Upscaling with Intel® XeSS

XeSS is designed to be a replacement of TAA (Temporal Anti-Antialiasing). TAA will take a rendered frame that is jittered and distributes spatial samples in time to provide amortized temporal super-sampling. This can occasionally cause ghosting and other visual artifacts. XeSS uses the same inputs and is meant to be used as a drop-in replacement. Instead of using a similar heuristic algorithm to TAA, XeSS uses a neural network using machine learning functions trained on game rendering techniques that results in improved image quality over TAA.

Figure 1: Overview of the XeSS workflow in a game engine.

XeSS defines several quality modes ranging from Ultra Quality to Performance. Each mode defines a different upscale ratio which controls the resolution of the final output image based on the size of the input image resolution. XeSS quality and performance modes are defined as follows:

  • Ultra-Quality: 1.3x (example: input 1477x831, output 1920x1080)
  • Quality: 1.5x (example: input 1280x720, output 1920x1080)
  • Balanced: 1.7x (example: input 1130x635, output 1920x1080)
  • Performance: 2.0x (example: input 960x540, output 1920x1080)

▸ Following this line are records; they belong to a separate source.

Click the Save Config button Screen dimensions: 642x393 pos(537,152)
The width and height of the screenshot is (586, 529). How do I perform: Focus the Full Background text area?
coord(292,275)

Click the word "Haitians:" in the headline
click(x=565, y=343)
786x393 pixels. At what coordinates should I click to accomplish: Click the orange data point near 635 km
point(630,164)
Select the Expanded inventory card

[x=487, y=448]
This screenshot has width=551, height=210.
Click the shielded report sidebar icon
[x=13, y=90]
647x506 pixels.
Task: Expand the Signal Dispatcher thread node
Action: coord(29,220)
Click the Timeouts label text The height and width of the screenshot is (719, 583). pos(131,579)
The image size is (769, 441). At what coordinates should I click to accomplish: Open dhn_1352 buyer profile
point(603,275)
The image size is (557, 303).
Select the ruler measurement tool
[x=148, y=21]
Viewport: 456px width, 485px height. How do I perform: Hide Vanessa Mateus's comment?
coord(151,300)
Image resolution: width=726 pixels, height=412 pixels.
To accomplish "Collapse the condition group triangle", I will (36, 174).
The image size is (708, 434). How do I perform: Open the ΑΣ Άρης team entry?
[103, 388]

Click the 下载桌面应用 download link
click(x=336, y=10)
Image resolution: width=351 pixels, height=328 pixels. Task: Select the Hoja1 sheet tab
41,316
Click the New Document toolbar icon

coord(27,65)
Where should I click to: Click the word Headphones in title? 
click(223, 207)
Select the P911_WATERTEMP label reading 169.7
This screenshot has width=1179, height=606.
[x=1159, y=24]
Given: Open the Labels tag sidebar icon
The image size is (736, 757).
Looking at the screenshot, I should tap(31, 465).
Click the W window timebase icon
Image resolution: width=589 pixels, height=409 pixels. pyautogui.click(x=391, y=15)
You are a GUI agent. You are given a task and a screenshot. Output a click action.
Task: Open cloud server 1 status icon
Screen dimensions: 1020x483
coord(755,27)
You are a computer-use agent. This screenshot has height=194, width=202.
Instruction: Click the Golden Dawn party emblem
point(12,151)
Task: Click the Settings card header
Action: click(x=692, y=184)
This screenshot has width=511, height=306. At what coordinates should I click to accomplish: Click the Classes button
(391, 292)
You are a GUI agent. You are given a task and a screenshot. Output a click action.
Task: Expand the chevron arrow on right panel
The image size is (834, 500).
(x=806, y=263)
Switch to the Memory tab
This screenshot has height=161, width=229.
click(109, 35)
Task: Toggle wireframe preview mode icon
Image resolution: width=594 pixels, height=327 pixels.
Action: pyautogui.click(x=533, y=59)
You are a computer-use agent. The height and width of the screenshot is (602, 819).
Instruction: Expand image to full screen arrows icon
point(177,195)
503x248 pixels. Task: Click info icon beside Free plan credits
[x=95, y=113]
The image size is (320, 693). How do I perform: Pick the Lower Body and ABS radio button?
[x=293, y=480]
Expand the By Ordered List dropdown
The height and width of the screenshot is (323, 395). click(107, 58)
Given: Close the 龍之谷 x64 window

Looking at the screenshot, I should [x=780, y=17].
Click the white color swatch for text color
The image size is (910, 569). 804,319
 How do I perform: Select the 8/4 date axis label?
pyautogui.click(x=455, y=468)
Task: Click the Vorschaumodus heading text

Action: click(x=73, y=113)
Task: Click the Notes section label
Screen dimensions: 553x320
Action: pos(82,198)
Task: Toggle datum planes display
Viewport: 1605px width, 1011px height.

To use XeSS, each frame will need to pass in the low-resolution input color, jitter, and motion vectors. Sub pixel jitter offsets are expected to be within -0.5f to 0.5f and are applied to the camera projection matrix (see figure ‘jitter offset example’) – typically this is at locations [2, 0] and [2, 1] in the projection matrix. The jitter sequence is recommended to be a quasi-random sequence (for example the Halton sequence). A bias based on the input value (importance sampling) is not recommended. The color input can be SDR (not recommended) or HDR (recommended) and can exceed 1.0 luminance in each color channel in the case of HDR.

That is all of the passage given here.